NASCAR will no longer report Nielsen “Big Data + Panel” figures for its races, returning to the “panel-only” methodology that had been the currency until September of last year, its Senior Vice President/Broadcasting & Innovation Brian Herbst told Sports Media Watch Tuesday. The news was first reported by Austin Karp of Sports Business Journal on Monday.
“I think in general after we look under the hood — both from a metered market perspective as well as from a demographic perspective, looking at all of those splits — I would say that the panel-to panel methodology, at least for NASCAR, [is] a lot more stable, a lot more intuitive than what we were seeing on the ‘Big Data’ side,” Herbst told SMW.
Unlike most sports properties, NASCAR has not seen any meaningful lift from “Big Data + Panel” and is not expecting any significant change to its viewership by returning to panel-only. During the Fox Sports portion of the season that concluded with Watkins Glen earlier this month, NASCAR Cup Series viewership was up 1% on a panel-only basis and down 1% using the “Big Data + Panel” methodology, a 2% difference that Herbst described as “pretty negligible.”
The advantage of panel-only over “Big Data” would seem to be less about the size of the audience than its underlying makeup. “I think where it’s pretty revealing and helpful — at least to a property that’s trying to get better and improve the viewership and interest in the sport — is digging into metered market data, demographic data, that’s a little bit more intuitive on a panel-to-panel only basis.”
Specifically, Herbst suggested that because NASCAR overindexes in “C and D” (rural) counties it is “probably disadvantaged” under “Big Data” — noting that “audiences that overindexed with C and D counties aren’t receiving the same lift from ‘Big Data’ than some of the properties that overindexed in A and B counties.”
NASCAR has always had a more rural audience than the other sports properties, and in the days when overnight ratings were still being regularly circulated — a preliminary metric tracking only the top metered markets — it generally fared better worse in the major market overnights than in the final national ratings, a reversal of the trend for other leagues.

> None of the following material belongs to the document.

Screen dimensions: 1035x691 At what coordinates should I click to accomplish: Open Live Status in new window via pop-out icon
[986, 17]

As for demographic data, shifting from “Big Data” to panel-only actually eliminates one of the positive trends for NASCAR this season, the double-digit increase in adults 18-34 it was enjoying earlier in the year. Those figures are “closer to flat” on a panel-to-panel basis, Herbst said.

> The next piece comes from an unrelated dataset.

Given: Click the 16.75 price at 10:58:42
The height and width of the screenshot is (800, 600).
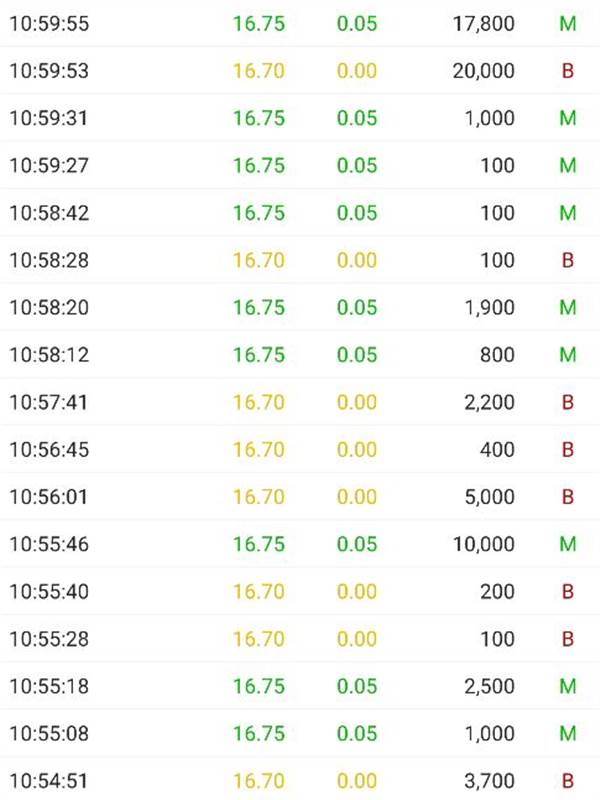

One of the main criticisms of the “Big Data + Panel” methodology has concerned the reliability of its demographic data and what critics have described as wild swings in those estimates. The Video Advertising Bureau, an industry group representing the networks, released a report late last year arguing that “Big Data + Panel is unstable, unpredictable and decimating demographics.”

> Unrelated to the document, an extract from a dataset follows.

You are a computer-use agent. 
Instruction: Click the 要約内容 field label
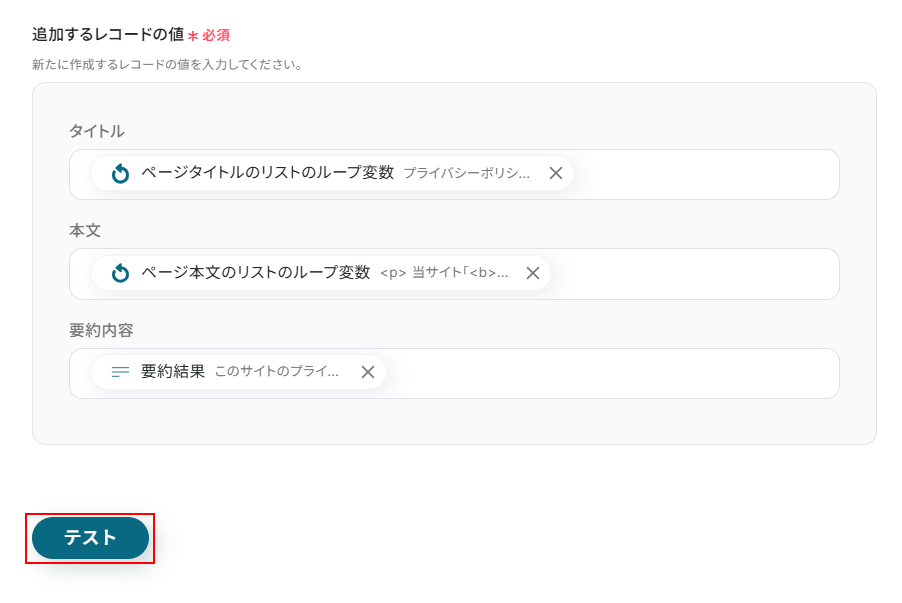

VAB president and CEO Sean Cunningham, a vocal critic of Nielsen, described “deep instability on the big-volume trading demos of 25-54, 18-49 and 18-34.” Nielsen retorted that the VAB analysis “is seriously flawed and manipulated” in a statement to The Current: “From what we have seen, the VAB incorrectly pulled our data, and the bureau does not know how to do a proper ratings analysis. The VAB is wasting the time and money of its members.”
NASCAR, it should be noted, was not critical of Nielsen. “Nielsen has one of the most difficult jobs in the sports industry in terms of trying to accurately measure viewership in a time of great change and fragmentation. I’m watching [Monday’s] Sabres-Canadiens game on my iPad, the Thunder-Spurs game on my TV, and I’m doing emails at the same time,” Herbst said. “Getting all of that right is a monumental challenge. And it’s Nielsen’s task and responsibility to develop the most accurate methodology for the entire sports and entertainment ecosystem that they possibly can.”
For the time being, that is apparently not “Big Data + Panel.” Herbst: “I’ve looked at NASCAR data for over a decade and have a decent sense on market trends and demographic trends, and once we kind of looked under the hood and went data point by data point, I do think at least for now — we’ll continue to work with Nielsen on the methodology changes that they’ll make later this year in August or September — but at least for now, a better representation of the NASCAR audience and viewership profile is this panel to panel comp for the balance of 2026.”
NASCAR is most prominent property to publicly break with “Big Data + Panel,” but it is not the first. Last year, CW owner Nexstar issued a statement publicly criticizing the rollout of “Big Data + Panel” and describing the metric as “fundamentally flawed,” citing a “sudden and substantial discrepancy” in viewership for its WWE NXT series.